Segment Start: INFORMATION SUPPLIED

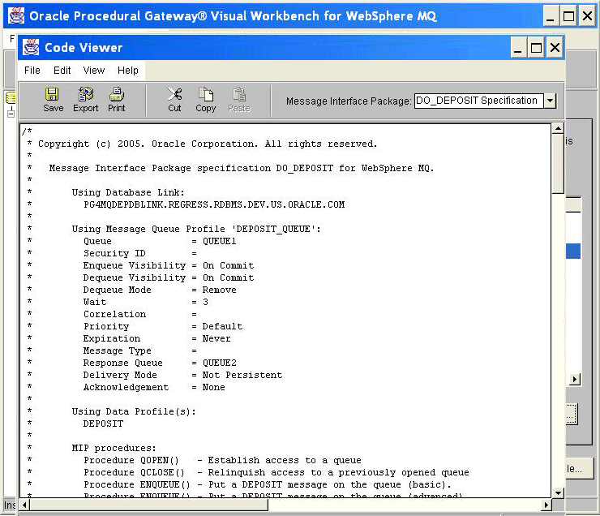Click the Code Viewer window title icon

click(32, 48)
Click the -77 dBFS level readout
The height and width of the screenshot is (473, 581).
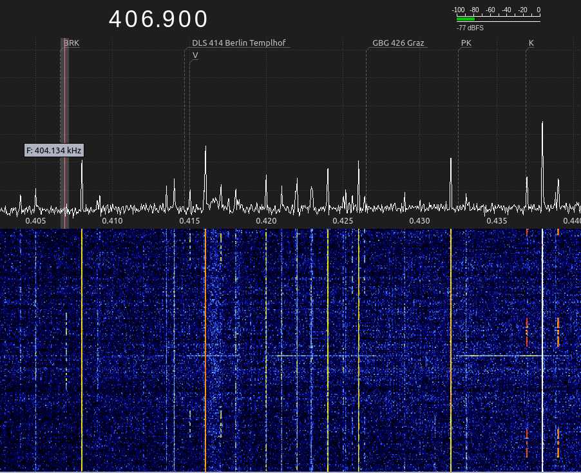[x=470, y=28]
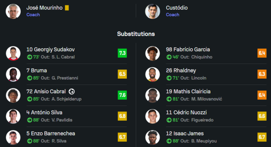
Task: Select Rhaldney's 6.3 orange rating badge
Action: (x=262, y=74)
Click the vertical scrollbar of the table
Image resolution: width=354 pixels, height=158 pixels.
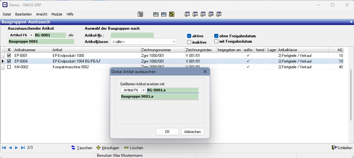pos(351,95)
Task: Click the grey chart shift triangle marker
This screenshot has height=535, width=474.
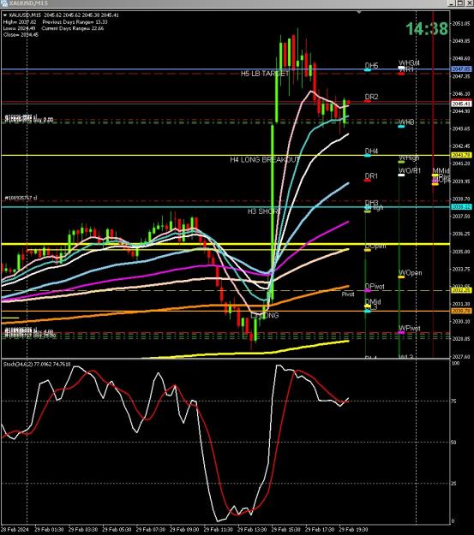Action: tap(359, 12)
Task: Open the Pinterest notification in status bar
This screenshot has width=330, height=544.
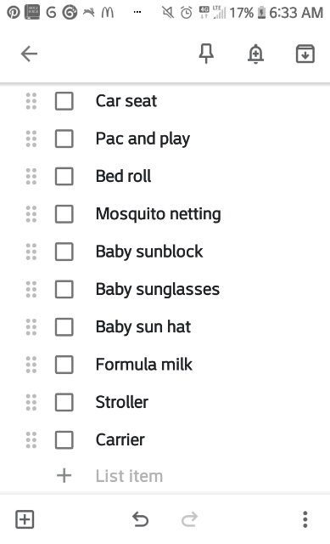Action: [14, 13]
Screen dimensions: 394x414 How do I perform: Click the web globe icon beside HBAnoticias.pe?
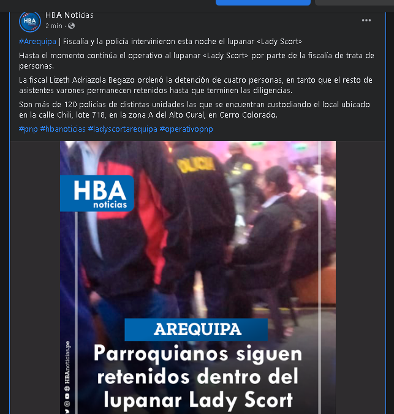point(67,388)
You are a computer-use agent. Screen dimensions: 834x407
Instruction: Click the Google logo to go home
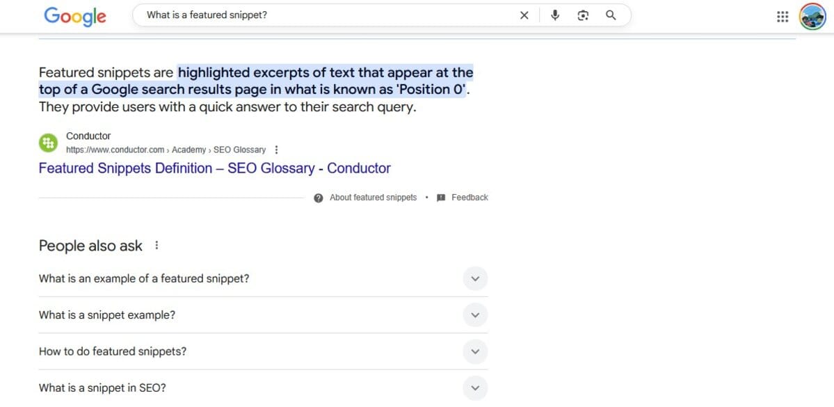[x=74, y=16]
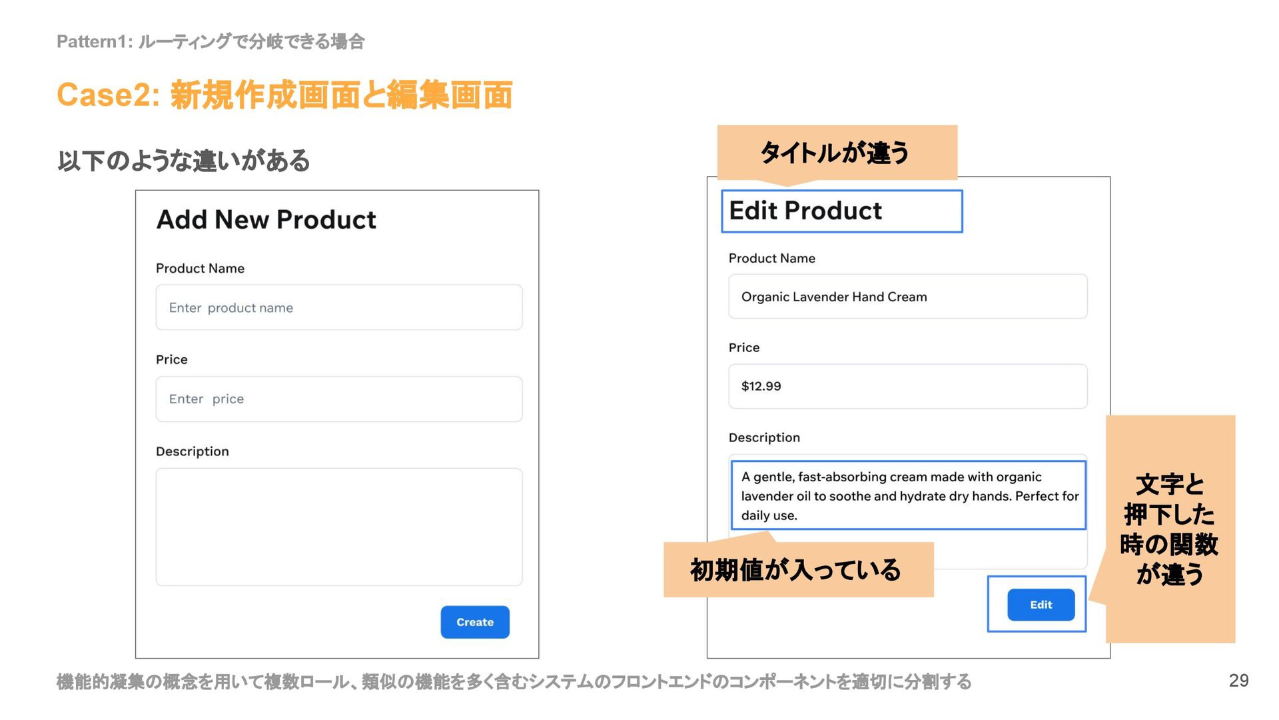Select the orange Case2 slide title
This screenshot has width=1279, height=720.
(x=284, y=95)
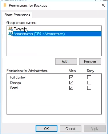Uncheck Allow Change checkbox
The image size is (108, 134).
(x=71, y=83)
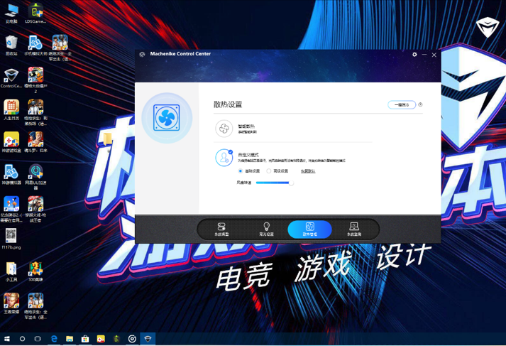Select the second advanced settings radio button

click(268, 171)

Segment End: INFORMATION SUPPLIED

YOUR INSTRUCTIONS: Copy exactly the lines from the one containing "Task: Click the" to the end of the records, both included, and leave the pictures out.

RESPONSE AREA:
Task: Click the grey chart shift triangle marker
This screenshot has height=535, width=474.
Action: tap(359, 12)
Task: Open the Pinterest notification in status bar
This screenshot has width=330, height=544.
Action: [14, 13]
Screen dimensions: 394x414 How do I perform: Click the web globe icon beside HBAnoticias.pe?
point(67,388)
You are a computer-use agent. Screen dimensions: 834x407
Instruction: Click the Google logo to go home
[x=74, y=16]
Select the orange Case2 slide title
This screenshot has width=1279, height=720.
(x=284, y=95)
Uncheck Allow Change checkbox
The image size is (108, 134).
(x=71, y=83)
Select the second advanced settings radio button

click(268, 171)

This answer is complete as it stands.